Starting in 2019, hospitals’ federal ratings would be heavily influenced by whether they provide health records in this manner, which is known as interoperability. Those that do not would be at risk of penalties in their Medicare payments starting two years later, according to a CMS official who spoke to reporters on the condition of anonymity.

The proposed rule also incorporates President Trump’s goal – first broached in an executive order he signed the night he was sworn into office – to reduce the burden the government places on parts of the health-care system. The rule would eliminate 19 measures of quality that hospitals are required to report and get rid of what officials said is duplication in 21 others.

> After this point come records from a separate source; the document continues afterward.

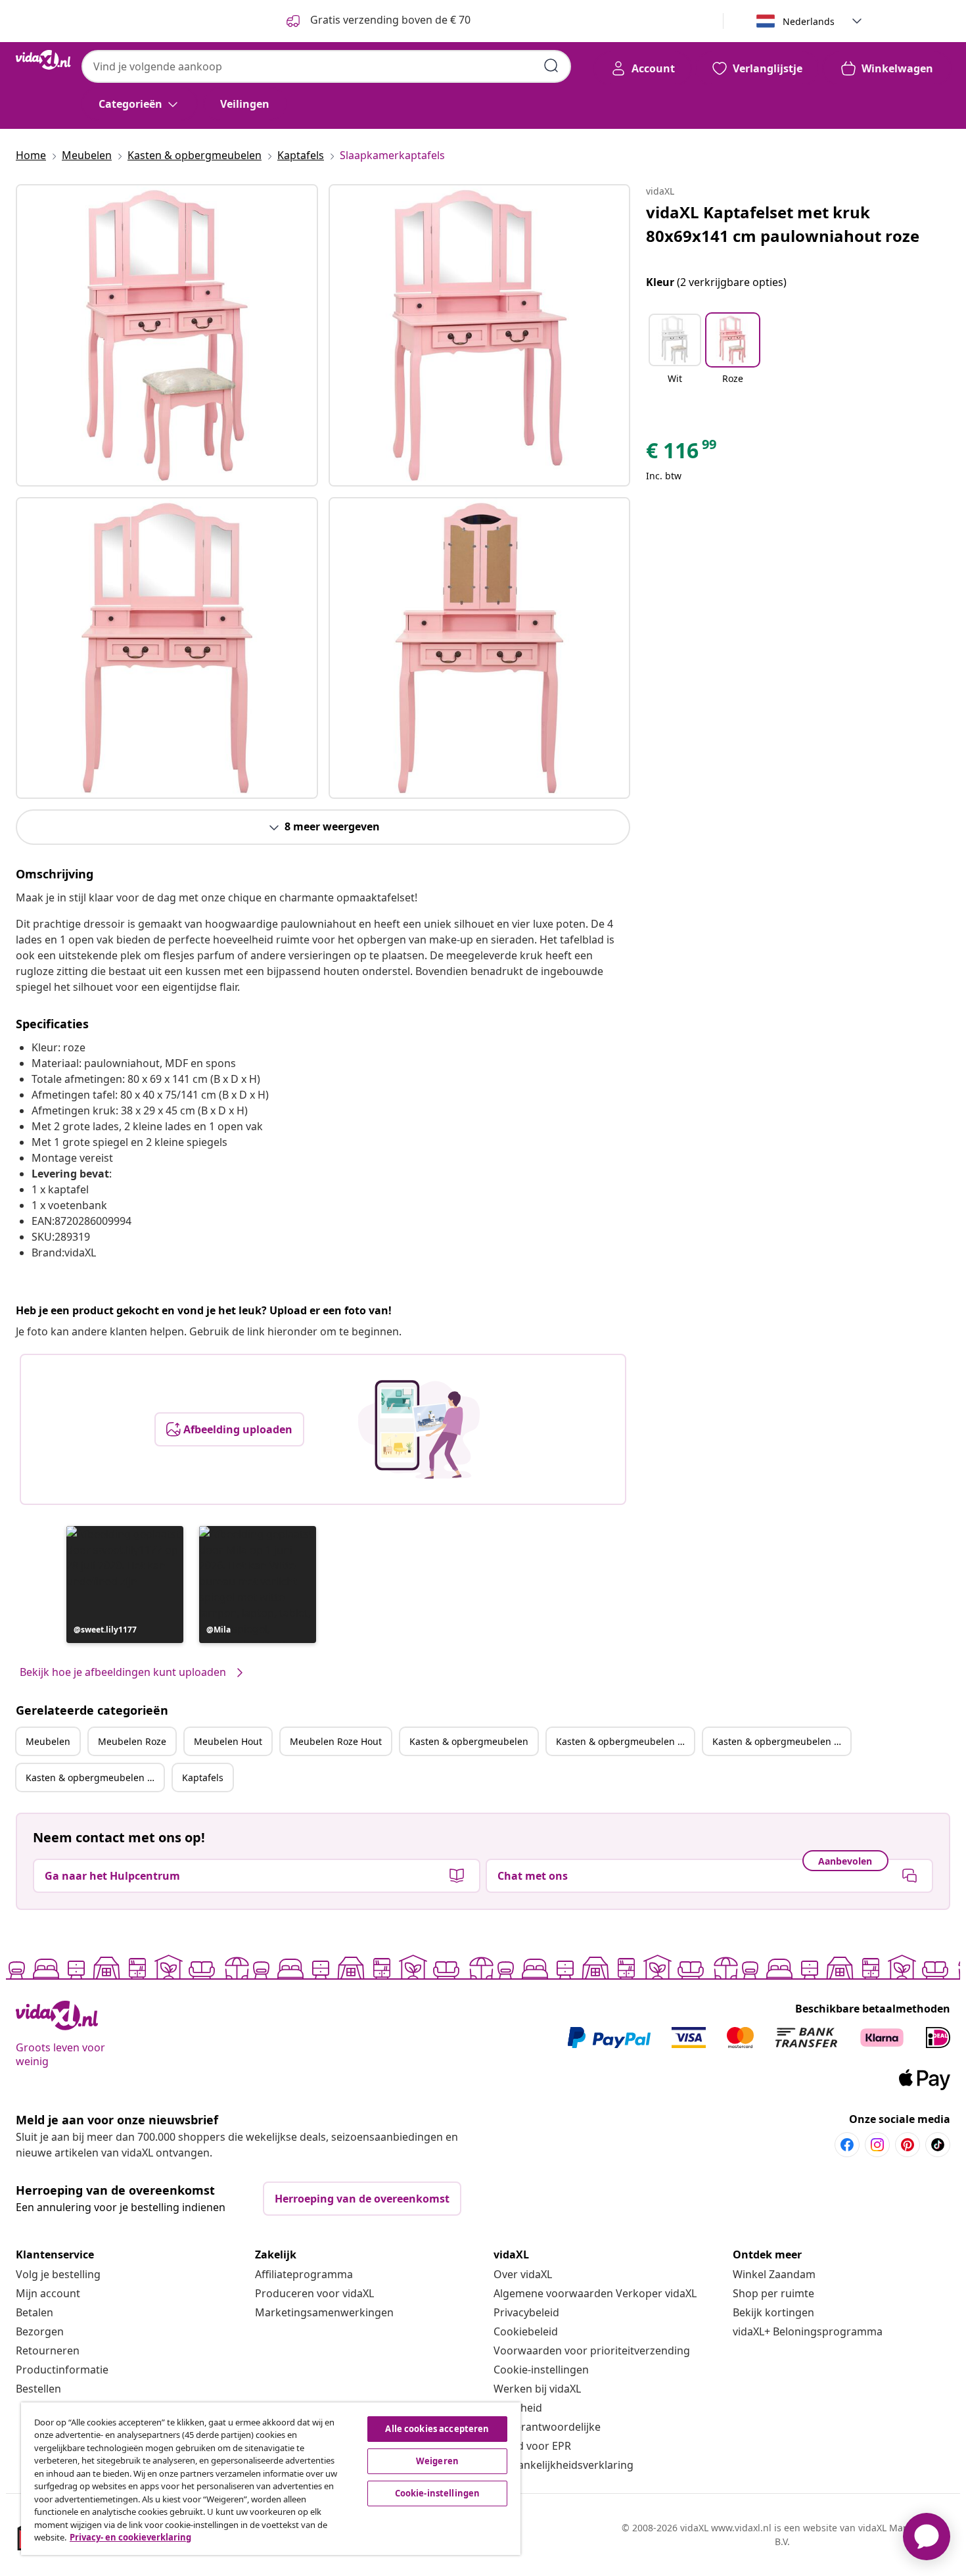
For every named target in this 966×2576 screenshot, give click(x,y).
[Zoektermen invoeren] (551, 65)
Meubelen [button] (48, 1741)
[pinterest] (907, 2144)
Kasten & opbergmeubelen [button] (468, 1741)
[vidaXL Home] (43, 60)
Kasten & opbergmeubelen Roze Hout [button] (95, 1777)
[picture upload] (419, 1429)
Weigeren (437, 2461)
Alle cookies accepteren (437, 2429)
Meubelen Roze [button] (132, 1741)
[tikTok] (937, 2144)
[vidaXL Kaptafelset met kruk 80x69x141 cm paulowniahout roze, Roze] (167, 335)
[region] (270, 2478)
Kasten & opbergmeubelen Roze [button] (625, 1741)
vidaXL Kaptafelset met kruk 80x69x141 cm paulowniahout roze (782, 224)
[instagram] (877, 2144)
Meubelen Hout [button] (228, 1741)
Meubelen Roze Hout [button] (336, 1741)
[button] (124, 1584)
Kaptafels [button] (202, 1777)
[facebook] (847, 2144)
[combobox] (326, 66)
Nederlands (809, 21)
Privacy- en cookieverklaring (130, 2537)
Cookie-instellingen (541, 2369)
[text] (682, 454)
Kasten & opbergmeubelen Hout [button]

Verma said the idea is to preserve “only those measures that are meaningful in improving patient care,” while dropping ones that are too burdensome to report or ones with which virtually all hospitals already comply.

The changes would apply to about 3,330 acute-care hospitals and more than 400 long-term-care hospitals.

Charles “Chip” Kahn, president of the Federation of American Hospitals, said the greatest immediate impact from the proposal would be the sharp increase in federal money to help cover the cost of treating patients without means to pay their bills. “It is a recognition of what appears to be a trend in uninsured patients across the country,” Kahn said. “It is critically important to hospitals.”

In pressing for more consumer information about prices and better electronic health records, Kahn said, “they’ve got the right direction.”

The American Hospital Association also praised the agency’s steps to “deliver on its promise to ease regulatory barriers.”